State monitoring of hydraulic fine blanking press based on FBG sensors
摘要
The hydraulic fine blanking press (FBP) is an advanced piece of manufacturing equipment whose operational state variations can impact the precision and quality of components, potentially causing die damage and hydraulic system failures. Consequently, the development of an intelligent and precise monitoring approach is crucial for this high-performance manufacturing equipment. In this study, we propose an intelligent monitoring methodology for the operational state of a hydraulic FBP based on fiber Bragg grating (FBG) sensors. Taking the HFB-500 hydraulic FBP as the subject of study, FBG sensors measured the body strain under different process parameters and continuous strain data from the slider. The strain data was denoised using db4 wavelet soft thresholding in MATLAB. Both time-domain and frequency-domain analyses were conducted to examine the characteristics of the strain data under different process parameters.

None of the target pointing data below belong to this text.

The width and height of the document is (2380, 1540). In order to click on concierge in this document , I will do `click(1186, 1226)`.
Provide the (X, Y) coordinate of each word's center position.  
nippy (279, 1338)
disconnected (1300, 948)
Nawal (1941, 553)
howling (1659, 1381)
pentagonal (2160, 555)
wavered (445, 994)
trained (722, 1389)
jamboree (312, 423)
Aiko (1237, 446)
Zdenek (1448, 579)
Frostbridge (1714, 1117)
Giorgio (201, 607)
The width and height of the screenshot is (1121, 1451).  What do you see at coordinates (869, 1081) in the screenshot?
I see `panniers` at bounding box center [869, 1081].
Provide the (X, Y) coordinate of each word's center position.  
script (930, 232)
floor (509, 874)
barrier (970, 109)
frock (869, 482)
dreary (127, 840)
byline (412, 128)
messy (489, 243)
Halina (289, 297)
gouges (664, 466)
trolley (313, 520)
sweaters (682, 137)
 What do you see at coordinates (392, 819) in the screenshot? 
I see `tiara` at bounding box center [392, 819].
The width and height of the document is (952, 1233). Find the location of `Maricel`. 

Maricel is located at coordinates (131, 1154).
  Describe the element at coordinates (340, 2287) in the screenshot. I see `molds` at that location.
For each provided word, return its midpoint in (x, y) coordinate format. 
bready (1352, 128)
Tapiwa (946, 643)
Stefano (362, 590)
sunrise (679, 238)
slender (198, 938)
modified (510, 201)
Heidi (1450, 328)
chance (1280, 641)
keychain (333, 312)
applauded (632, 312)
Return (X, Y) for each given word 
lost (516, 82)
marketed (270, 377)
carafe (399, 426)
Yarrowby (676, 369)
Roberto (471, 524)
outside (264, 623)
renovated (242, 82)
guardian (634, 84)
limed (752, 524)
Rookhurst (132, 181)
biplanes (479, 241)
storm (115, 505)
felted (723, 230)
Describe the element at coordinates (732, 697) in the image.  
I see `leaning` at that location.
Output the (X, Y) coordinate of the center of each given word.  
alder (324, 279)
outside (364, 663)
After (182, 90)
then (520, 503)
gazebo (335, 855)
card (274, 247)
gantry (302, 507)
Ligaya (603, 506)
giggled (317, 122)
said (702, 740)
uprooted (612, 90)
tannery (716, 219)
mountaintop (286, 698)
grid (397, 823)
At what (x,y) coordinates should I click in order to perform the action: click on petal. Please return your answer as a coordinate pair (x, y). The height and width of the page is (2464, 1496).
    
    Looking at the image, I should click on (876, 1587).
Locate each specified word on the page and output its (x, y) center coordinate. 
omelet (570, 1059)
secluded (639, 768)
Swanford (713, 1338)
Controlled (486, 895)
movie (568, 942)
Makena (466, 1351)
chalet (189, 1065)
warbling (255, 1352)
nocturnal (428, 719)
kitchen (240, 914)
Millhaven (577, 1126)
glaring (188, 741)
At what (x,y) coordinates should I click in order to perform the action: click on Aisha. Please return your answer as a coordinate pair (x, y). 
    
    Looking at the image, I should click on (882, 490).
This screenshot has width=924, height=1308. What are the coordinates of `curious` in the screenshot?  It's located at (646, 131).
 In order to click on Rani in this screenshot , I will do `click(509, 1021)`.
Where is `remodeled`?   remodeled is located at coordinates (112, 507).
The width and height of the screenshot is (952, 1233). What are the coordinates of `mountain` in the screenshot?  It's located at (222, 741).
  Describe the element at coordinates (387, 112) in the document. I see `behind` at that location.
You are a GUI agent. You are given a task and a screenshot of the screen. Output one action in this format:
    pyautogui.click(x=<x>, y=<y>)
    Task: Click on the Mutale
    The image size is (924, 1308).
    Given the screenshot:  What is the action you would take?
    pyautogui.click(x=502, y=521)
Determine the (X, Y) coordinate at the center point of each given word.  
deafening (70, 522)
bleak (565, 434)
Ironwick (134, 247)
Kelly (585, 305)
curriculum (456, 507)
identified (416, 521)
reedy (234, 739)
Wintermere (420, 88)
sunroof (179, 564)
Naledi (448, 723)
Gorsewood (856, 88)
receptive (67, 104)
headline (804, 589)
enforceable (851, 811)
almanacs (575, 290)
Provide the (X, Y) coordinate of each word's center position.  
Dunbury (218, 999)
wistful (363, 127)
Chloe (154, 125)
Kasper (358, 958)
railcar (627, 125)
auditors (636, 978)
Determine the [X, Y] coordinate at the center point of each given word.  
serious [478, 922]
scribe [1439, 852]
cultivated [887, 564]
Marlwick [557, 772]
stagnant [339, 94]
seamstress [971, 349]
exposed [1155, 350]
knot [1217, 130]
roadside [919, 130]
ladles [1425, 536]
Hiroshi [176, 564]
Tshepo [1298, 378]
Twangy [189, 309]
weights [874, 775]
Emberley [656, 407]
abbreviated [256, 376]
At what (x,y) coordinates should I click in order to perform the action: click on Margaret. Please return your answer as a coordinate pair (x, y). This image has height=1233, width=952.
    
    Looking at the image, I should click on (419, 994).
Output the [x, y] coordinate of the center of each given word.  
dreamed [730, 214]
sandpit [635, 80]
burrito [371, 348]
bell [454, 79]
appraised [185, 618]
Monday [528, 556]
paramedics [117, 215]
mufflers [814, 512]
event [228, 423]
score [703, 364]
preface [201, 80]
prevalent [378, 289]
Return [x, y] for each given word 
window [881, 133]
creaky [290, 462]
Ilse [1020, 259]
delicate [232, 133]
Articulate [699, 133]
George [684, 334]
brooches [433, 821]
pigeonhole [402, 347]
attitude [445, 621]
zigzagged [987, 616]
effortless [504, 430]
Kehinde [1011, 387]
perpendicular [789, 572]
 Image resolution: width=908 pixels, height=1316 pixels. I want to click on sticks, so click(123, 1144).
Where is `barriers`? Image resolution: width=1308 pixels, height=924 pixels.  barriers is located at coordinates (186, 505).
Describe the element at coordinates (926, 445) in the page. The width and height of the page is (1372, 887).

A Bayesian-optimized Random Forest (BO-RF) state classification model was developed based on time-domain features and compared with Support Vector Machine (SVM) and K-Nearest Neighbors (KNN) models. The analysis of the experimental data indicated that when the blank holder force and counter punch force were set to 600 kN and 200 kN, exhibited minimal time-domain feature dispersion and concentrated peak frequencies. The proposed method achieved a classification accuracy of 99.27%. The analysis of the slider data indicated that three types of random problems were successfully identified: excessive scrap on the die surface, feeder jamming, and parts getting stuck in the middle of the die, proving that the method works well for accurate monitoring in manufacturing settings.